Farmland is seen as a worthy investment because it enjoys tax breaks. Normally, heirs pay inheritance tax (IHT) on the value of an estate above the annual exemption, which currently stands at 255,000.

But if rural land is rented to a farmer, it becomes exempt from IHT once the owner has held it for seven years. Alternatively, if the landowner sets up a business and has a contract with the farmer, the land becomes exempt from IHT after two years.

Investors also pay a lower rate of capital gains tax (CGT) on any profits if the land is let or contracted to a farming business. The rate of CGT for a higher rate taxpayer would be just ten per cent if the farm had been owned for two years or more, compared with between 24 per cent and 40 per cent for most other assets.

While more people are cashing in on the investment opportunities, a survey published earlier this month shows most people know little about farming.

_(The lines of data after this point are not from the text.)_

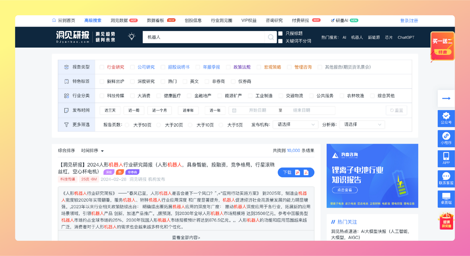470x256 pixels.
Task: Open 联系客服 chat icon
Action: pyautogui.click(x=446, y=178)
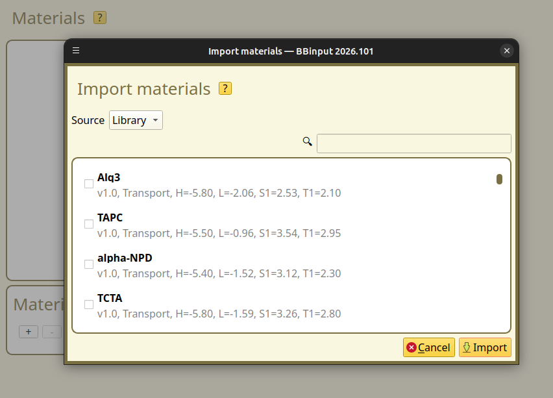553x398 pixels.
Task: Click the alpha-NPD material name
Action: (x=125, y=258)

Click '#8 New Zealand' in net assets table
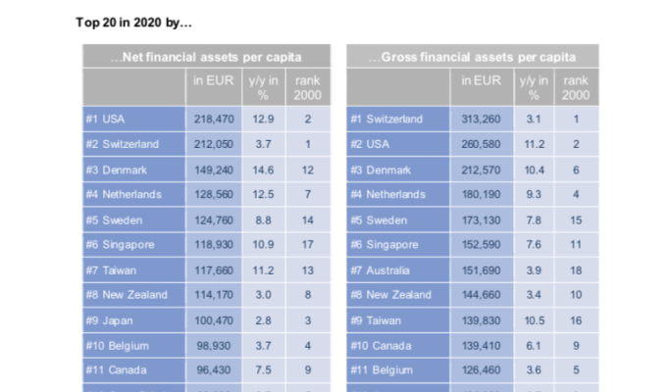[x=133, y=295]
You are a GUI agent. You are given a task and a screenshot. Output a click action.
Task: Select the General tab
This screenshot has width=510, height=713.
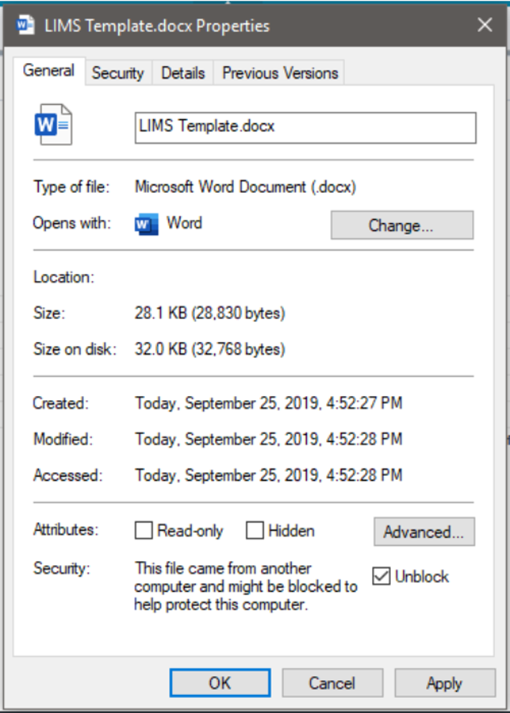pyautogui.click(x=49, y=70)
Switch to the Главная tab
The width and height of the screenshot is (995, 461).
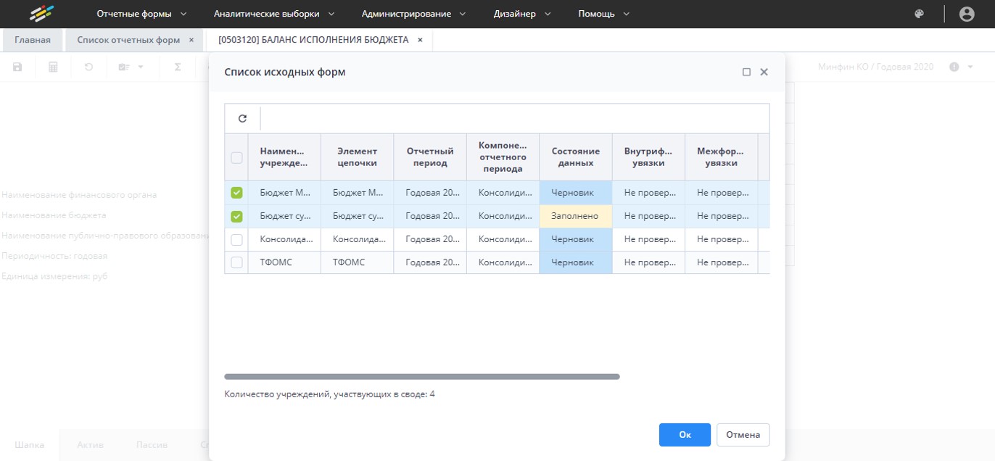pos(33,40)
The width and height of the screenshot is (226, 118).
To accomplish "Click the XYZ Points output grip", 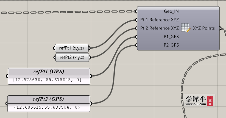I will click(220, 28).
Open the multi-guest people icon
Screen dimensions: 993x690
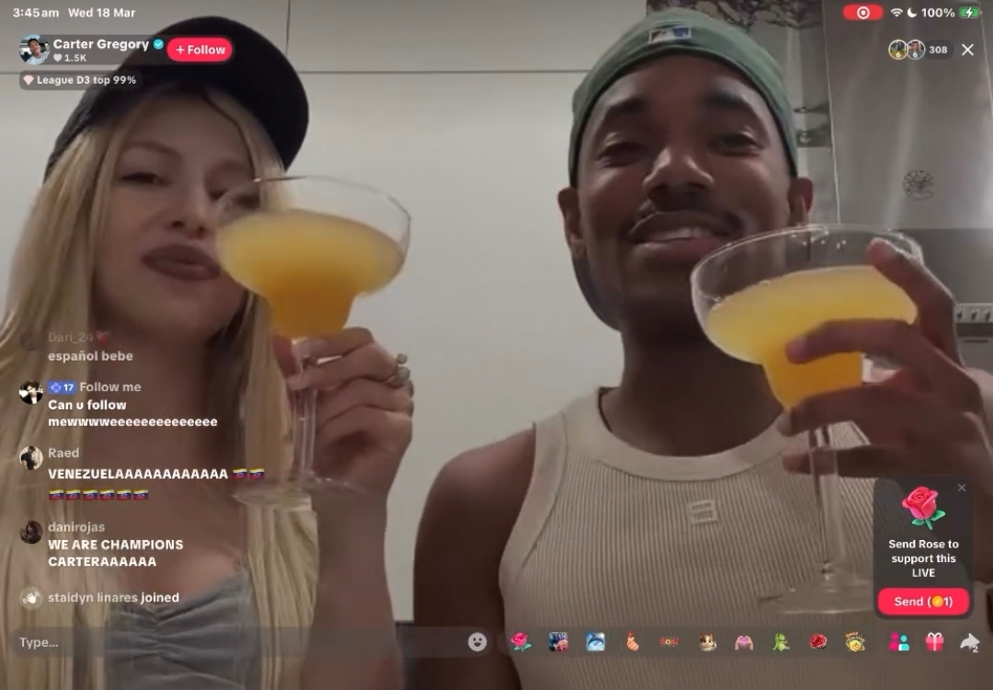tap(898, 642)

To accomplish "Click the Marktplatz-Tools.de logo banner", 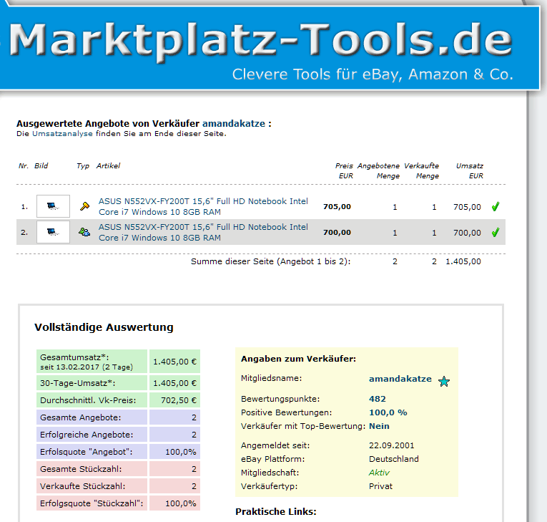I will click(265, 44).
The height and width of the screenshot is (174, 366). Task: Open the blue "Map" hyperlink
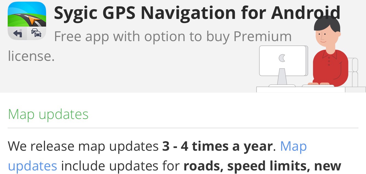[293, 146]
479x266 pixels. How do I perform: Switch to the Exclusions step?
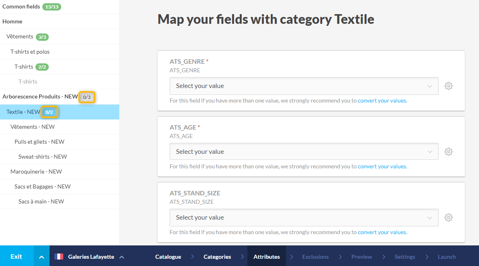click(315, 257)
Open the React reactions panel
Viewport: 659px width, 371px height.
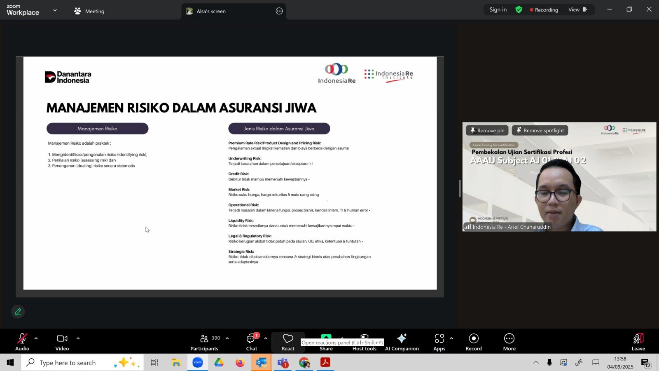pos(288,342)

The Scottish Executive, which commissioned the study, claimed three-quarters of the Scottish public believe farming is important, but of those surveyed, two out of five could not recall any specific farming issues, and three out of five had never heard of Europe’s 30bn-a-year common agricultural policy.

The average Scottish farmer’s annual income fell to 5000 by 2000, although there has been a partial recovery over the past three years. But most respondents did not have a clue about farm incomes.

In rural areas, there is a perception that Scottish farming is in decline, although it is still seen as the main contributor to the rural economy. Those living in urban areas are more likely to believe that other industries have suffered more, but have received less government support.

The Executive report concludes: "With the exception of those living in remote rural areas and those connected to farming, the public has a poor understanding of farming in Scotland."